Welcome to Heron Island - Great Barrier Reef

Exiting the boat at the Heron Island Harbor, you see a giant Grouper and several sharks in the water around the parked boats. As we made our way up the path to the Welcome area for our orientation to the island (required as an environmental precaution against dumb people), we were dive bombed by a Black Knotty Turn either protecting its young or trained to thrill new visitors. Green turtles are starting to nest on Heron Island. That means we are too early to see baby turtles, but we will probably see mothers crossing the beach to lay eggs.

It is now later the same day. It has been wildly fantastic, exceeding all expectations. I should have set my expectations higher.

Actually, my expectations were met in terms of the charlatanry of the commercial operation here. Overpriced everything and smallish portions of food.

But as far as the nature is concerned, it's awesome.

We had lunch after we got off the boat, then hit the Marine Center to get the snorkel gear included with our package deal. The girl working the desk had that "sharp" Queensland snotty attitude thar Carl told us was common among this demographic of Australians. I find it odd that people can ever be grumpy here when they basically live and work in a tropical paradise. But I guess people are never happy with what they have...the universal human dilemma. Maybe this girl was just tired after a long shift. I'll give her the benefit of the doubt. Anyway, as long as we did not ask her too many pesky questions, which seemed to up her annoyance levels, she did her job and we got the gear.

We went into the water right behind our bungalow style rooms. The tide had been fully out when we arrived and was now starting to come in. As it did, more and more fish returned to the rocks and reefs out in the water. We saw a couple black tip reef sharks, a manta ray, and a sea turtle swim by.

Sharks fill me with instinctual mortal terror, but it is not so bad when there are other people around. Rationally and logically, I know they are harmless. For one thing, logic dictates that lots of people snorkel freely on the reef and there are tons of sharks around and few, if any, incidents. If there were danger, I am sure warnings would be required at orientation. This was not so. Secondly, I asked the cute chick naturalist after orientation if the sharks were any danger and she said not at all.

"They have become so accustomed to people that they just ignore us," she said. Reassuring enough for me.
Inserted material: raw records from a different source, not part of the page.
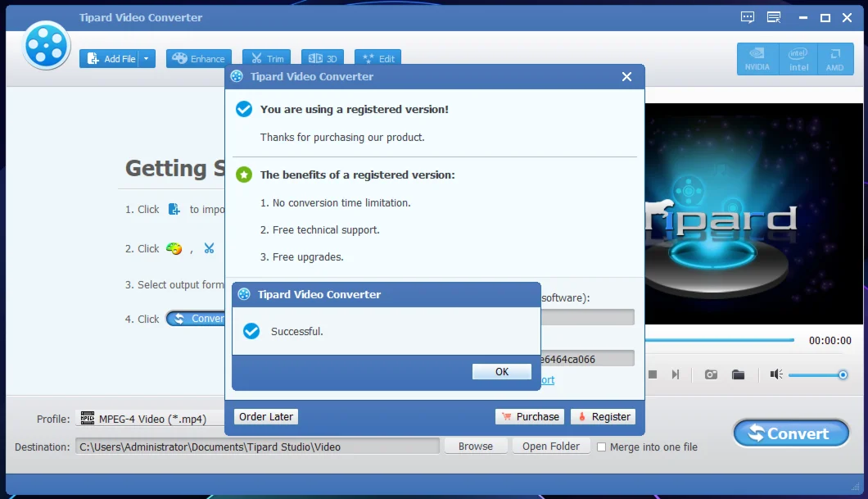This screenshot has height=499, width=868.
Task: Mute the volume speaker icon
Action: pos(775,374)
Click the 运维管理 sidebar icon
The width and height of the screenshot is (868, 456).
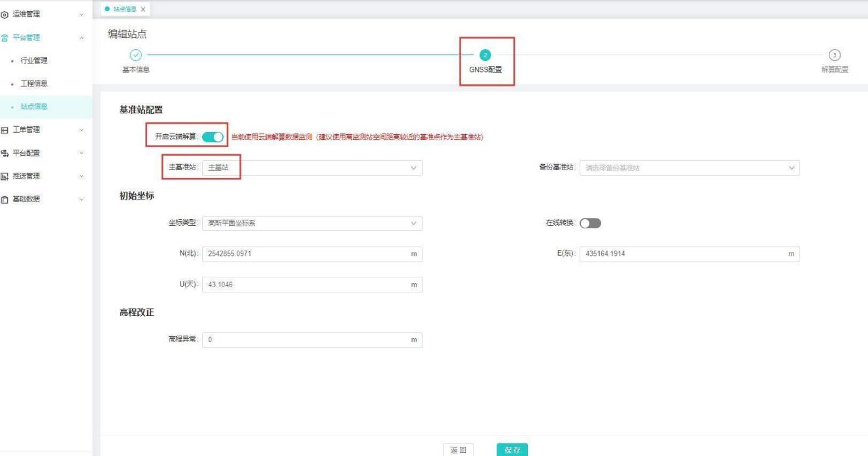pos(5,14)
She also said mornings were the best time to snorkel. "Oh I love mornings," she said. "They can't be beat."

As luck would have it, high tide tomorrow morning is about 7:45.
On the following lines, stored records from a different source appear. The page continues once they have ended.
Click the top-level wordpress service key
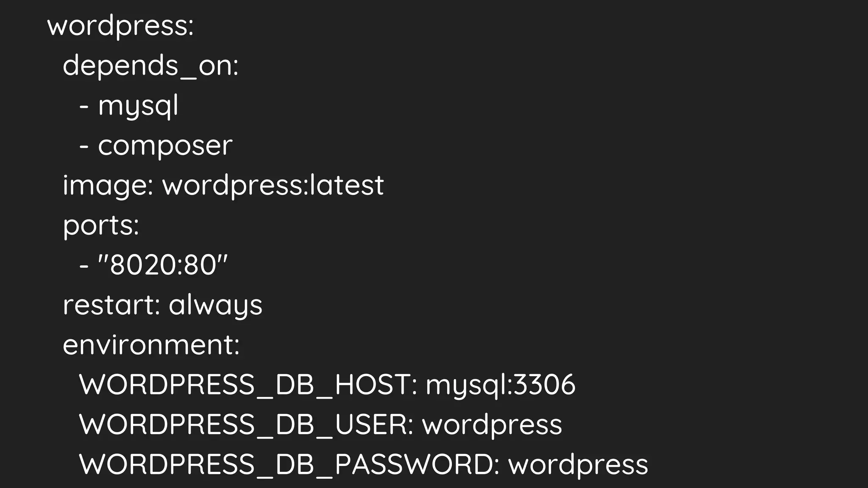 click(120, 26)
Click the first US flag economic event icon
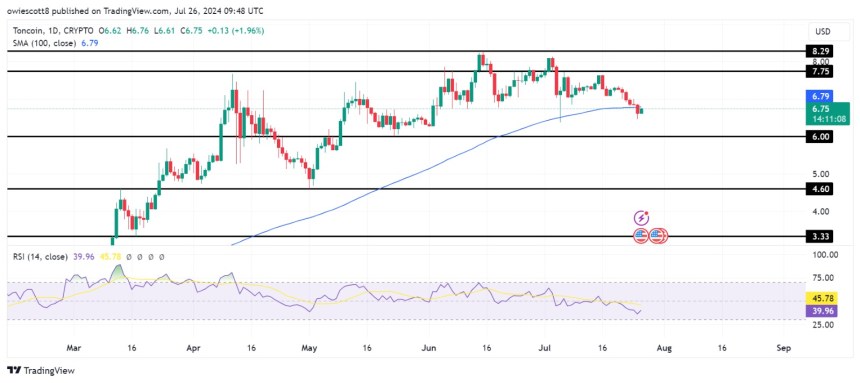Viewport: 860px width, 383px height. coord(641,236)
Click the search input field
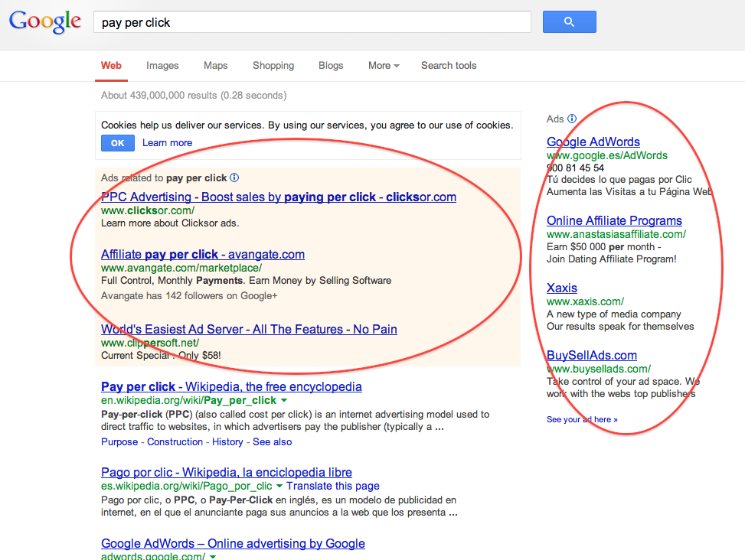Screen dimensions: 745x560 (312, 22)
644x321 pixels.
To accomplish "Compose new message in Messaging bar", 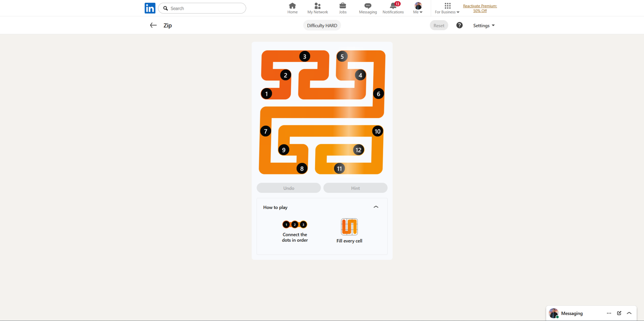I will (x=619, y=313).
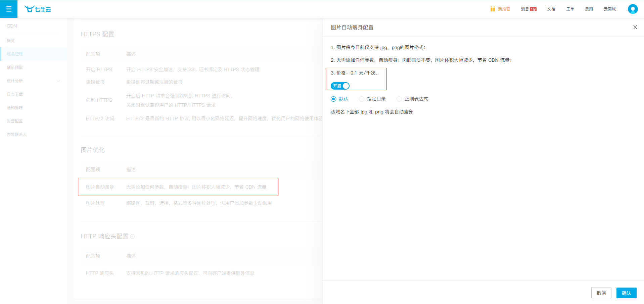
Task: Open messages with 19 badge
Action: coord(528,9)
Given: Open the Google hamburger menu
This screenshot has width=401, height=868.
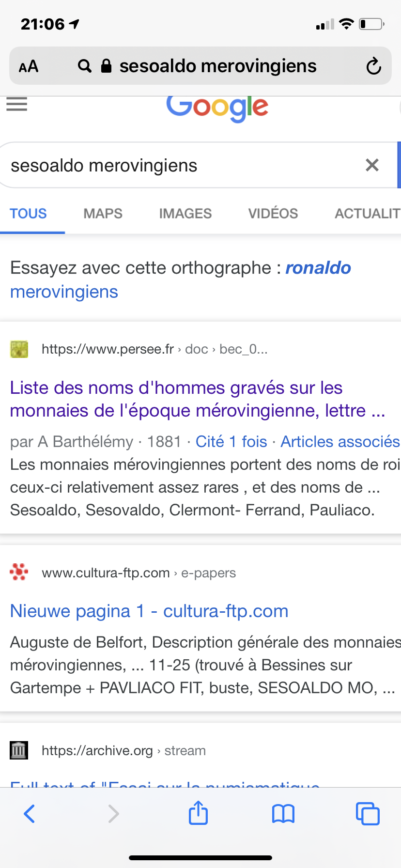Looking at the screenshot, I should point(17,104).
After the late afternoon snorkel-o-rama, we went to the island (monopolistic) restaurant for (overpriced) dinner, at which we decided that snorkeling will go down in the morning. We are getting up at 7 AM to go and probably won't even eat breakfast until afterwards, although I would like to eat first. Best snorkeling times are between two hours before and after high tide. Breakfast ends at 10. So I will probably get breakfast first then join the gang.

After dinner, on a whim, I walked down to the dock and saw some manta rays swim by in a group of three or four. I went back to tell my sister's family about this and my niece and nephew got excited and wanted to go have a look, so we all walked back down. As we were walking off the dock to return to our rooms, we had to stop for the epic sight to end all sights.

Three great big sea turtles were hauling themselves awkwardly up the inclined plane of the boat launch, one after the other - females on their way to lay eggs. These beasts are graceful in the water, I knew, having just seen one swimming a short while before, but they are ridiculously clumsy hauling their enormous bulks up the beach under the power of appendages meant for "flying" in water. When these turtles reached the tree line, they stopped, then started using these same appendages to dig a hole, where the hundreds of fertilized eggs each turtle held within her gravid womb would be deposited. When the upstart baby turtles hatch and emerge from the sand, only a few will make it to adulthood, numbering in the single digits. It seems like such a chore for these turtles to reproduce. The slowness of the egg laying process and the inefficiency of surviving birth boggles the mind. But it was incredible to see nature in action, repeating a process that has been grinding on for millions of years. Sea turtles are awesome.